In the past decades a highly infectious disease called Rabbit Haemorrhagic Disease Virus (RHDV) has swept across the rabbit population. It is fatal to both wild and domestic rabbits although pet owners can rest easy as vaccines are available. However, any idea of inoculating the wild population is a non-starter.

RHDV is believed to have originated in the Far East before spreading to Europe and propagating in large commercial rabbit farms on the Continent. The original strain hit rabbit numbers in the 1990s and could be easily diagnosed as dead rabbits were found with blood coming from their nose. But in recent years, a second strain, RHDv2, has been identified which leaves its victims with no outward sign of infection. Many rabbits die in their burrows where the disease can spread easily.

Not since the devastating and cruel impact of myxomatosis in the 1950s has the UK rabbit population been so badly affected.

As far as the impact of RHDv2 is concerned, an article in this month’s British Wildlife magazine says that rabbit populations in different parts of the country have been affected to different levels. In parts of Scotland, where the author was based, the rabbit population has been reduced by 99% - a mortality rate as bad, if not worse than that caused by myxomatosis.

Keystone species

I first heard about RHDV2 about eight years ago on a visit to Cavenham Heath nature reserve a few miles north of Bury St Edmunds where the rabbit population has undergone an incredible decline.
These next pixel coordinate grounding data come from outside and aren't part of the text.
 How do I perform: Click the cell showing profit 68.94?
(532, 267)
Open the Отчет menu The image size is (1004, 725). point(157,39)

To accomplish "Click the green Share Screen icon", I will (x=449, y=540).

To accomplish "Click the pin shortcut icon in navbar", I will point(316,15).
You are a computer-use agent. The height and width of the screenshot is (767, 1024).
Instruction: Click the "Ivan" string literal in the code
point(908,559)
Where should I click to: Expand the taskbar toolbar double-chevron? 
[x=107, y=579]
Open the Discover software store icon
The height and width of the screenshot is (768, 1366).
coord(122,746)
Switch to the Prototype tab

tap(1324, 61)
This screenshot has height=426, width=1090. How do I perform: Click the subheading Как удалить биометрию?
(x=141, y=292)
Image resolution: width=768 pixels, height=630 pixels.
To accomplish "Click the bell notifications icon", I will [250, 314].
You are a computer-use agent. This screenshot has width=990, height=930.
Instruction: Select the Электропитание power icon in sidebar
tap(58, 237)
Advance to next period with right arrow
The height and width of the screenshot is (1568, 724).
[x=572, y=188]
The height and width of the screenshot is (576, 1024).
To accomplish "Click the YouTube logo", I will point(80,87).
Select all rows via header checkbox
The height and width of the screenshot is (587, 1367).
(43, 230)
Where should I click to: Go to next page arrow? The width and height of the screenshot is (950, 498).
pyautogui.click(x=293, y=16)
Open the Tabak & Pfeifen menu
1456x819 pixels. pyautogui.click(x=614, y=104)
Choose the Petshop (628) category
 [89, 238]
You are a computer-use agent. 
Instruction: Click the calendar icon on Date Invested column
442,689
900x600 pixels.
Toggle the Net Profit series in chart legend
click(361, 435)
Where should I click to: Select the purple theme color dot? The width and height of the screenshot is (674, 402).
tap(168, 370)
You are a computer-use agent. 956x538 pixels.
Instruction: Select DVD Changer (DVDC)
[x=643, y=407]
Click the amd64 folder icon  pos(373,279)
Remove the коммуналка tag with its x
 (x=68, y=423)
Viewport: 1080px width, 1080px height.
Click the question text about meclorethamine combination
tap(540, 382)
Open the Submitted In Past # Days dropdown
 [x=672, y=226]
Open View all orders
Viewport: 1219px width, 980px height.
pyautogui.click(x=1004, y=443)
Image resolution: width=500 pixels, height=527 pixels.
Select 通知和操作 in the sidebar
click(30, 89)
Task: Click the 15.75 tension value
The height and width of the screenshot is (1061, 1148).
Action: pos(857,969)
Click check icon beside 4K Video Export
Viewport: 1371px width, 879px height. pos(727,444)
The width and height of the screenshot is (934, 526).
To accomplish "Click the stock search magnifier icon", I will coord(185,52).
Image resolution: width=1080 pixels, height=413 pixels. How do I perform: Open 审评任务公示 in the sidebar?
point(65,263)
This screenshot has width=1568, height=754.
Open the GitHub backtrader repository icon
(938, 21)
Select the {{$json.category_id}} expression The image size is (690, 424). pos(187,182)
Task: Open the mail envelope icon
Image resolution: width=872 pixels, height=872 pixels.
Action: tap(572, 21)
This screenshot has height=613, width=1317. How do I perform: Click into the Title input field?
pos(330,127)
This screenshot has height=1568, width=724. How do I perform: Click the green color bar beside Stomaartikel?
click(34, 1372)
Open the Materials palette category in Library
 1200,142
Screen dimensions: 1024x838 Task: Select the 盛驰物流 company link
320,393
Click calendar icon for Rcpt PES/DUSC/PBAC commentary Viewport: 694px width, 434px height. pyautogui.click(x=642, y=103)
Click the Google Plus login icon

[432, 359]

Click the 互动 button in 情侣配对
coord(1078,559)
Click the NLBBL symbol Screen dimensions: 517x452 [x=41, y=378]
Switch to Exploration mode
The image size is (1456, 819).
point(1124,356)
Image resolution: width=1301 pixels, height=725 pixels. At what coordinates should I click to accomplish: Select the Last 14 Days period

The ranger there had kept comprehensive records at the site and counted over 1,000 rabbits on the reserve in 2009. Their number started to decline slowly after that before crashing in late 2015, when only 13 rabbits were spotted.

The sandy dry Brecks part of northwest Suffolk and southwest Norfolk was a stronghold for rabbits and the remains of artificial warrens where rabbits were bred for fur and meat can still be seen. Interestingly, rabbits are not native British animals. They originate from Spain and Portugal and were introduced by the Romans and then the Normans and kept in man-made warrens for hunting. The wild rabbits we have today are a descendants of the escapees of yesteryear.

In the Brecks they have become a keystone species that has changed the landscape. Almost 1,000 years of scratching, burrowing and nibbling away at the heathland has created a habitat that rare species, such as the stone-curlew and numerous invertebrates and plants, now depend on for their continued survival in East Anglia.

Stone-curlews, an unusual bird that looks like a roadrunner with thick knees, for example, need bare patches to put their eggs on - they don’t lay within vegetation, but make a scrape in the bare ground. They also aren’t adapted to moving through dense vegetation and like heathland as it offers good visibility, so they can see predator’s coming.

When I visited the rangers were recreating this habitat by hand - using rotavators to stir up the land and create bare patches – waiting for the rabbit population to recover. At the moment, it looks like a long way back.